Forbes has estimated that in 2017, their 3rd year of earning profit, the women behind Betches earned more than $5 million in revenue, 75% of which came from brand partnerships. The women own the company fully, as they have not sought out investors.

== Books ==

The Betches have published two New York Times Best Selling books. The books are categorized as "satire self help".

Nice Is Just a Place in France: How to Win at Basically Everything

This was the first book published by the Betches. The book provides readers with information regarding all aspects of life and focuses a lot on friend groups.

I Had a Nice Time And Other Lies...: How to Find Love & Sh*t Like That

This was the second book published by the Betches, which focusses on dating and relationship advice.

When's Happy Hour?: Work Hard So You Can Hardly Work

This was the third book published by the Betches. The book consists of advice for readers with their professional life, so they can "basically be the Beyonce of anything [they] aspire to do."

== Podcasts ==

Betches Brides
This podcast explores all facets of the complex interpersonal struggles that stem from the wedding planning process. It was formerly hosted by Nicole Pellegrino.

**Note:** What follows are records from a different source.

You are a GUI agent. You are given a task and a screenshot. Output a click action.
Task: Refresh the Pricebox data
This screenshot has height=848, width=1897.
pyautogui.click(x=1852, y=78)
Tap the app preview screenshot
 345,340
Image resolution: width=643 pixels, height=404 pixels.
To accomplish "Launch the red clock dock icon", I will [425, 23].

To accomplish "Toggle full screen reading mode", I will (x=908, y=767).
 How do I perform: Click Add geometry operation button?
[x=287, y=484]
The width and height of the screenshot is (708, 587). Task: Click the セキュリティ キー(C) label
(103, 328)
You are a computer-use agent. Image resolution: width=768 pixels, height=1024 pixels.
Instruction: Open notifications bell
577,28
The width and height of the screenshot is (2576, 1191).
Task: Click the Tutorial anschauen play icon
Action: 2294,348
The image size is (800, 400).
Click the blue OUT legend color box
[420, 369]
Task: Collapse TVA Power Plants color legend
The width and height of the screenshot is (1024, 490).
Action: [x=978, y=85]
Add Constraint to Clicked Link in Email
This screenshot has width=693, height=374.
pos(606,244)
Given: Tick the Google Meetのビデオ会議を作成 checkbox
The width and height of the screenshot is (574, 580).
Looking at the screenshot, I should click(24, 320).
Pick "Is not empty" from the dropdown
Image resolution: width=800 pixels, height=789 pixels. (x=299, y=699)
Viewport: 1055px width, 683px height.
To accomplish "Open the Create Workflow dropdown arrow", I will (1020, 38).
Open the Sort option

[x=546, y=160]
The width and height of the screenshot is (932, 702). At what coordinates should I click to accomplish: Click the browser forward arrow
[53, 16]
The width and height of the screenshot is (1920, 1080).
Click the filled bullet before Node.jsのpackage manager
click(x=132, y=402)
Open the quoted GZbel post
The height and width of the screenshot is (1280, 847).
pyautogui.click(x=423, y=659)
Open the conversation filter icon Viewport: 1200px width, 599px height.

Betches Sup This is a political & pop culture comedy podcast.

Diet Starts Tomorrow
This podcast explored the psychological and emotional side of health and wellbeing. It was originally hosted by Betches co-founders Aleen Dreksler and Sami Sage.

U Up?
This podcast focuses on modern dating woes and is co-hosted by Jordana Abraham and Jared Freid.

== Criticism ==
The women behind the Betches have faced backlash about statements the authors have made, which promote taking Adderall to stay focused and having anorexia to stay thin.

In April 2012, Abraham wrote a post titled "How To: Get People To Accuse You of Having an Eating Disorder" in which she gave advice to not eat food when with a group. The post has since been removed. The Betches received hundreds of comments in regard to the post. One reader came forward, saying that her friend had not eaten in two weeks since reading the post. Despite reader backlash, the Betches have still discussed anorexia on their platforms, having stated that they "can’t feel responsible for every girl who feels like she needs to be 90 pounds because we made a joke".